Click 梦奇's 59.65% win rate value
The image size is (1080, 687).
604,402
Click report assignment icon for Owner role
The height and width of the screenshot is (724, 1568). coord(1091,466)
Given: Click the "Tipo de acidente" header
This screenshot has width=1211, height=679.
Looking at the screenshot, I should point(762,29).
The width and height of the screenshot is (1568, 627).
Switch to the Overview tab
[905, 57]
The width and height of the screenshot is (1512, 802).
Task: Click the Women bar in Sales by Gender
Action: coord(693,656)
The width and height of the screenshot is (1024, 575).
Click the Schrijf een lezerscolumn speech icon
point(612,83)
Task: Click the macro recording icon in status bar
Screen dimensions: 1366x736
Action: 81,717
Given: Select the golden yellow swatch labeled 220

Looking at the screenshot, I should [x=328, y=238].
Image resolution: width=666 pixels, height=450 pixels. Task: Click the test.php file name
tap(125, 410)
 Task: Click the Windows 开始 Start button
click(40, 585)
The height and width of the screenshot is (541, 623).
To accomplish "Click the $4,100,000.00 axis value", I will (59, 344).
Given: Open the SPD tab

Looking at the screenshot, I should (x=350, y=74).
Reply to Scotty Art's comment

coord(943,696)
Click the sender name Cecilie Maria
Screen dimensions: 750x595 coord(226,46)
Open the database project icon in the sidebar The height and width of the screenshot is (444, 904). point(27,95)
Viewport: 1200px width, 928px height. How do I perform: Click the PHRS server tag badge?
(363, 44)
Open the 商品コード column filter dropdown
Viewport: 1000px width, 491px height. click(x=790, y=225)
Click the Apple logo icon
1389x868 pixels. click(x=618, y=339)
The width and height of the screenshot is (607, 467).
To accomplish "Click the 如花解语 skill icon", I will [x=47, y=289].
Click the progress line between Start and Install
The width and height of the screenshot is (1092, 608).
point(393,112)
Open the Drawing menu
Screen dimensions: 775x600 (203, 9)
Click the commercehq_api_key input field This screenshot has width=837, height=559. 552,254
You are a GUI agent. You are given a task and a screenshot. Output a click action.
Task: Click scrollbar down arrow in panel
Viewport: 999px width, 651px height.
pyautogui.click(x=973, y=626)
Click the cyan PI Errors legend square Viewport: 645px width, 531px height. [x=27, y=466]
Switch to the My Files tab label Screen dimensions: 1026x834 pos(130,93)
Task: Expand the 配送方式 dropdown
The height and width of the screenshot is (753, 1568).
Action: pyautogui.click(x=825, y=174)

══════════

• Problem description
Whenever the word "value" occurs in a line of the listing above, return that line.

• Response to the exercise
Click 梦奇's 59.65% win rate value
To accomplish "Click the $4,100,000.00 axis value", I will (59, 344).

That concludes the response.